**Problem to work on**.
Please set out each line below exactly as it stands, without the images.

++++ Exercise material ++++

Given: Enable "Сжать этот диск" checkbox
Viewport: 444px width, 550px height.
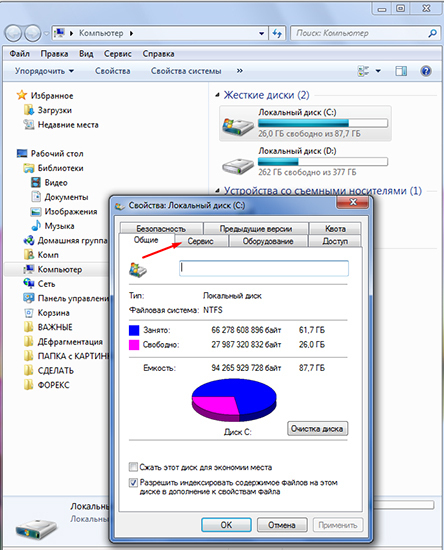Looking at the screenshot, I should pos(133,467).
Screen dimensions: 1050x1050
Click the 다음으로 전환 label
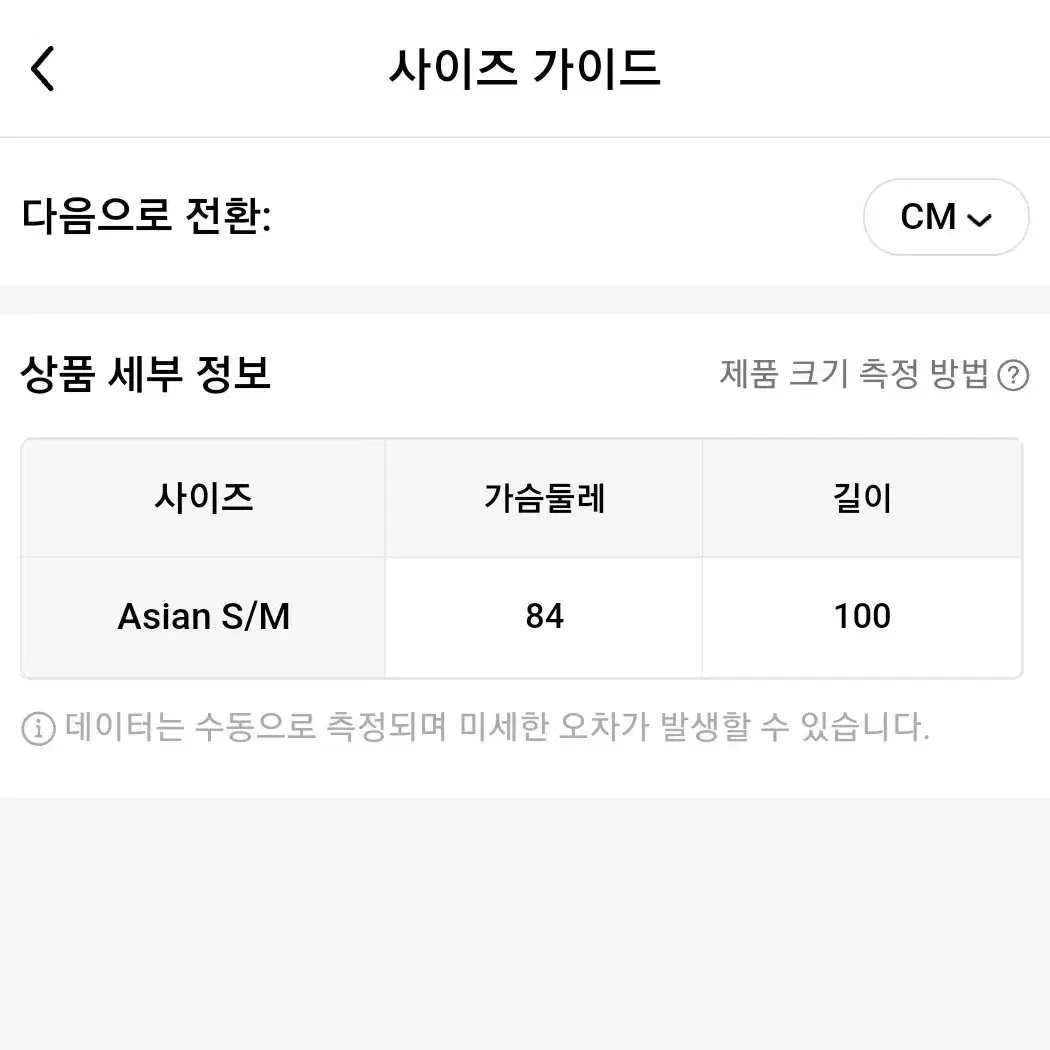pyautogui.click(x=147, y=216)
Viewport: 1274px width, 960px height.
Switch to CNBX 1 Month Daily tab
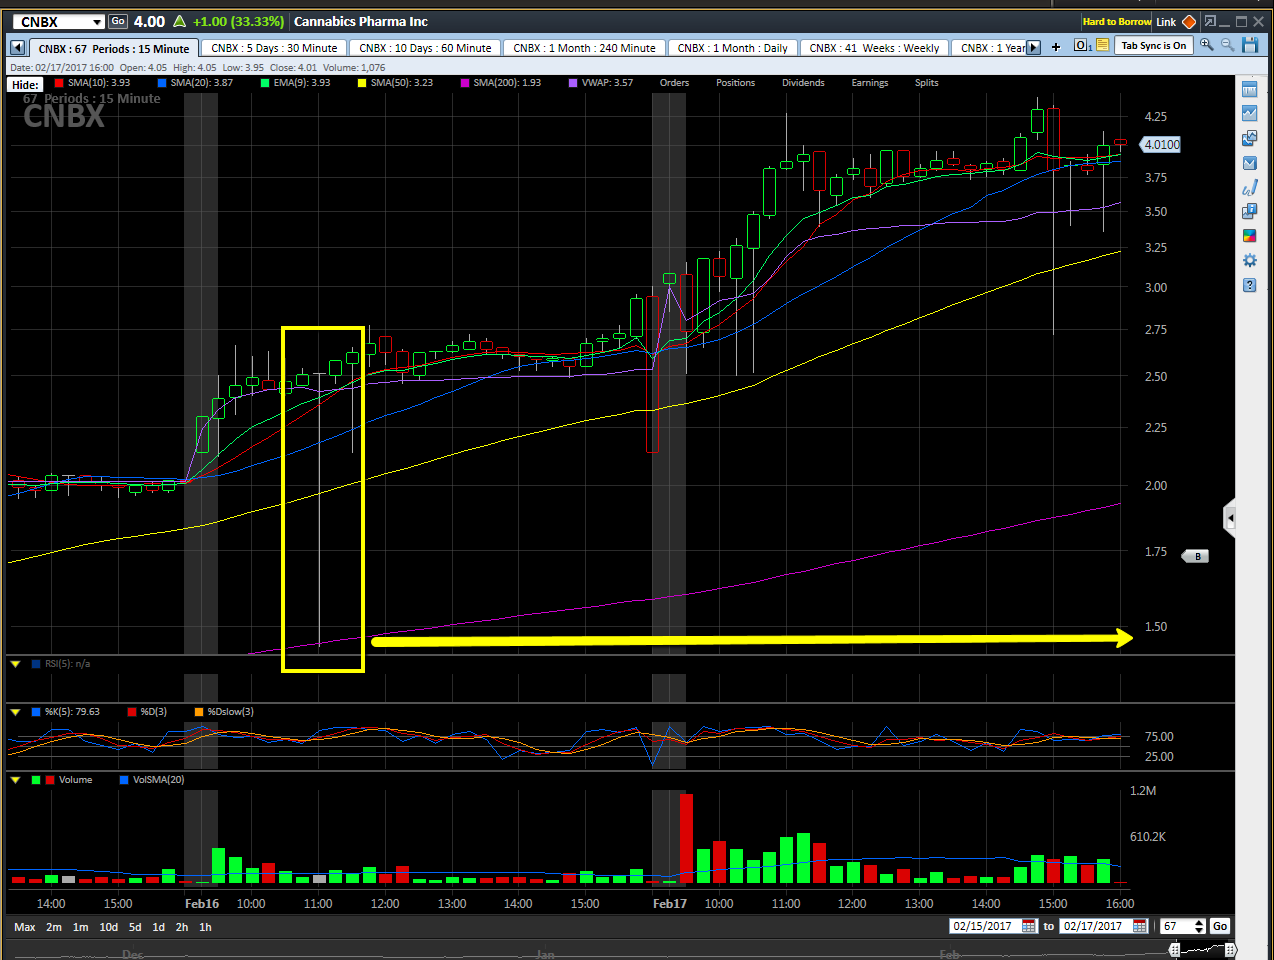click(x=732, y=48)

++++

**Solution for this task**.
Given: Enable "Сжать этот диск" checkbox
Viewport: 444px width, 550px height.
Looking at the screenshot, I should pos(133,467).
Screen dimensions: 1050x1050
Click the 다음으로 전환 label
pyautogui.click(x=147, y=216)
Viewport: 1274px width, 960px height.
Switch to CNBX 1 Month Daily tab
click(x=732, y=48)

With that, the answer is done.